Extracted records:
╔══
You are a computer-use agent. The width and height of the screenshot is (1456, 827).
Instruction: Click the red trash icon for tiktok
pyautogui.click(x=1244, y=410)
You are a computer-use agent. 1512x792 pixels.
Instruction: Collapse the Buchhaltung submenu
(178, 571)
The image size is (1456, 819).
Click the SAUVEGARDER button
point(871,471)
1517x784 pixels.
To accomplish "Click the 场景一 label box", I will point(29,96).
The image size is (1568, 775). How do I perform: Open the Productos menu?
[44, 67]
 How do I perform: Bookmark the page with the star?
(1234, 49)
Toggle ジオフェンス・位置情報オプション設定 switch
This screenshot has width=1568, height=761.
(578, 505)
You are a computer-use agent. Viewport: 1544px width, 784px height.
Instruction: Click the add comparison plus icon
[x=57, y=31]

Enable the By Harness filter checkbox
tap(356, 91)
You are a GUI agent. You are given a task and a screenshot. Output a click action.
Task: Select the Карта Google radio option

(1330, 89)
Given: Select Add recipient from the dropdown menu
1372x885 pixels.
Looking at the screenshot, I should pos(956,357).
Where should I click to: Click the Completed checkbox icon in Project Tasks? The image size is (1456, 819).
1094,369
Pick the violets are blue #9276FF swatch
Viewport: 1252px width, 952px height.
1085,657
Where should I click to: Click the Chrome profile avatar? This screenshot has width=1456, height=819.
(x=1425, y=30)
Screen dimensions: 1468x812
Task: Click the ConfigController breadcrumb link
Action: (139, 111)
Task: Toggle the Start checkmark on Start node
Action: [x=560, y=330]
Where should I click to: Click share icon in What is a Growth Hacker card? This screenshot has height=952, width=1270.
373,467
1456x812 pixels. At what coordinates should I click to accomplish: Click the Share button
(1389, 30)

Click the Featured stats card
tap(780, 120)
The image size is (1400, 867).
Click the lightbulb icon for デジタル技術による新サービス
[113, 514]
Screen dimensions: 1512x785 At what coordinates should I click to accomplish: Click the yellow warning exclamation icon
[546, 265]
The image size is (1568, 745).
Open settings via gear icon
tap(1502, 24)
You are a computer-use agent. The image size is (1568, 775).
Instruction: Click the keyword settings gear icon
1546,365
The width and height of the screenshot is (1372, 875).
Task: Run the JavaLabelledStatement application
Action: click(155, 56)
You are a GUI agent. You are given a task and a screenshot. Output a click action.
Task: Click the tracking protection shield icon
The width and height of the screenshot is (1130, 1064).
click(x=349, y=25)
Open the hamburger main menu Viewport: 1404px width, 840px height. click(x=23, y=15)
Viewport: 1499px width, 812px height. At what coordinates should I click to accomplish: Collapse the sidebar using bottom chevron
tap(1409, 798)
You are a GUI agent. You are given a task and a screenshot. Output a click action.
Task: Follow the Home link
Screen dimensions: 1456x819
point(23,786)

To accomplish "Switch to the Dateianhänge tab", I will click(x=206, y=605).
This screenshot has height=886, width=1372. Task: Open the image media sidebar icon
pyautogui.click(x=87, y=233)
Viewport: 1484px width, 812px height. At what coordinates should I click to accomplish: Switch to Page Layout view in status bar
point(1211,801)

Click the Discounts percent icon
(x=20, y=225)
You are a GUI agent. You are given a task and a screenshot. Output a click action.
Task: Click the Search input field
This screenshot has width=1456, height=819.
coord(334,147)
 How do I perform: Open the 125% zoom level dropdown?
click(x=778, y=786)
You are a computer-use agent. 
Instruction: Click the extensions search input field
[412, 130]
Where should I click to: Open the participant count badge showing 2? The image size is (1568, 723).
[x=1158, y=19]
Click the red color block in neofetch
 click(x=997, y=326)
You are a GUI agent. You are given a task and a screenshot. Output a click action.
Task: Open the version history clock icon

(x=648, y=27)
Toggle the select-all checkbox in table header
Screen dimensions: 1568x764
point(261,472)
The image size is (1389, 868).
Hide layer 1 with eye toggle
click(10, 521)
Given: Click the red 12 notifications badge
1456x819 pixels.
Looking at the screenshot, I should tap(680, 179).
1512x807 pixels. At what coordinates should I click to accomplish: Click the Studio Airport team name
╚══
# Directions
Filter the records for the word "will" and show every line that has it.

# The completed task
To accomplish "Click the 场景一 label box", I will point(29,96).
To accomplish "Switch to the Dateianhänge tab", I will click(x=206, y=605).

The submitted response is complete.